No depósito, enquanto passeavam por expositores com milhares de potinhos de vidro, que traziam na embalagem abelhinhas felizes voando sobre um caldeirão de mel, Paulinho perguntou onde era o banheiro. Disfarçadamente caminhou até um senhor que observava o trabalho da equipe de apicultores.
— Você sabe o que eles estão fazendo ali?, perguntou Paulinho.
— Sei sim. Estão se preparando para substituí-las. Com esse calor e trabalhando na produção de mel, as operárias cansam muito rápido, não vivem mais do que 45 dias. Vão trocar também a Rainha porque ela fez dois anos e está colocando menos de dois mil ovos por dia. Inclusive já devem ter achado as “realeiras”. É difícil evitar que elas morram nesse processo, revelou o motorista da Fazendinha Douradina.
Paulinho ficou surpreso, sentiu os olhos fumegantes e se esforçou ao máximo para não chorar. Seus lábios tremiam e ele não conseguiu desfazer o bico. Sensibilizado, o homem se arrependeu de ter contado a verdade.
— Não, filho! Não é bem assim. Não fique triste, por favor!
De repente, Paulinho sentiu uma leve picada na panturrilha. Quando se agachou, viu uma abelhinha estonteada desfalecendo sobre o chão calcinado. Junto dela, contou mais sete, oito, nove, dez abelhas mortas.

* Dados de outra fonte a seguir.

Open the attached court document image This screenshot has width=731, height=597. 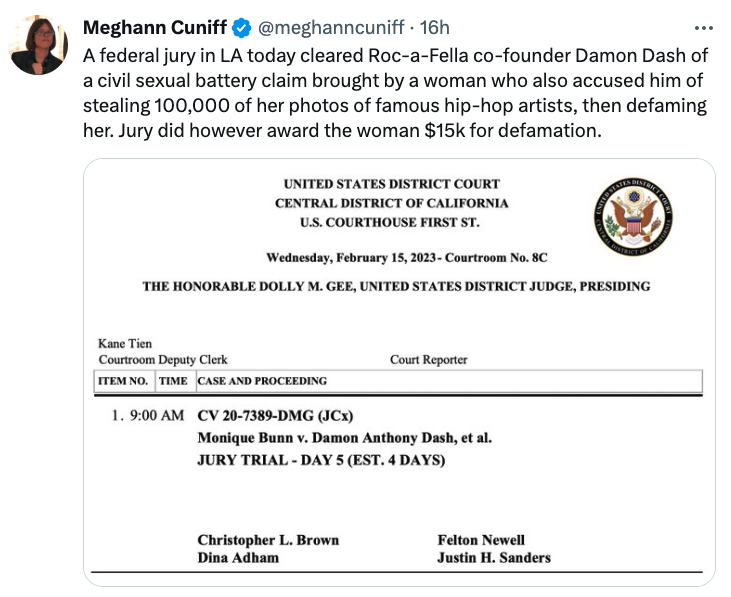(399, 372)
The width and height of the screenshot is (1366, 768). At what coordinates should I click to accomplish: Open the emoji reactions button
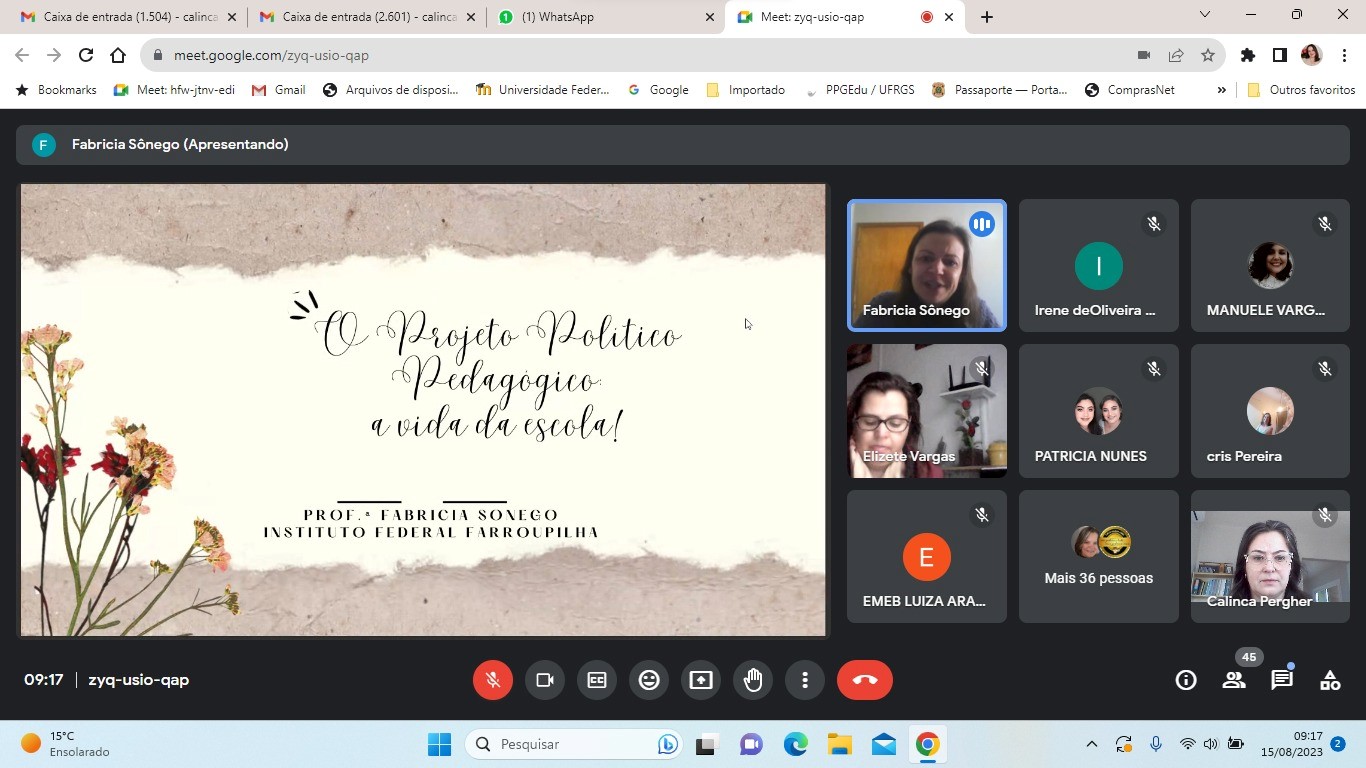(649, 680)
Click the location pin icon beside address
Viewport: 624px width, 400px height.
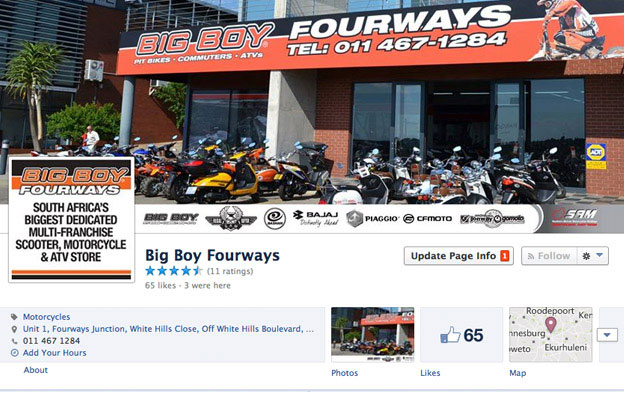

— Nunca mais vou comer nada com mel! Juro por tudo!, berrou o menino antes de correr até os caixotes e derrubar um por um com as próprias mãos nuas. Contrariando todas as probabilidades, as abelhas não atacaram Paulinho, simplesmente partiram voando e zunindo, deixando para trás tudo que produziram.
Quando os apicultores perseguiram o menino, o motorista gritou:
— Não! Deixem ele! Toda criança tem razão porque sua ação vem da pureza do coração.
Cansado, Paulinho deitou ileso numa porção de relva que parecia ter brotado naquele momento, aspirando à vida que ele assistia preenchendo o céu em forma de abelhas. Parou de lacrimejar e sorriu, levantando as mãos para o firmamento, onde o zunido da última abelhinha foi interpretado por ele como um tipo de agradecimento.
O suposto motorista era na realidade o dono da Fazendinha Douradina. Ele não repreendeu Paulinho. Também não se queixou com a mãe do menino. Muito pelo contrário, o agradeceu. No final da tarde, não havia mais abelhas nem mel no local. Pela primeira vez em 20 anos a fazenda fez jus ao próprio nome, quando a luz inédita do sol dourou tudo que renascia sob o canto de um rouxinol.
Curiosidade
“Realeira” é uma grande célula de onde emerge a nova rainha.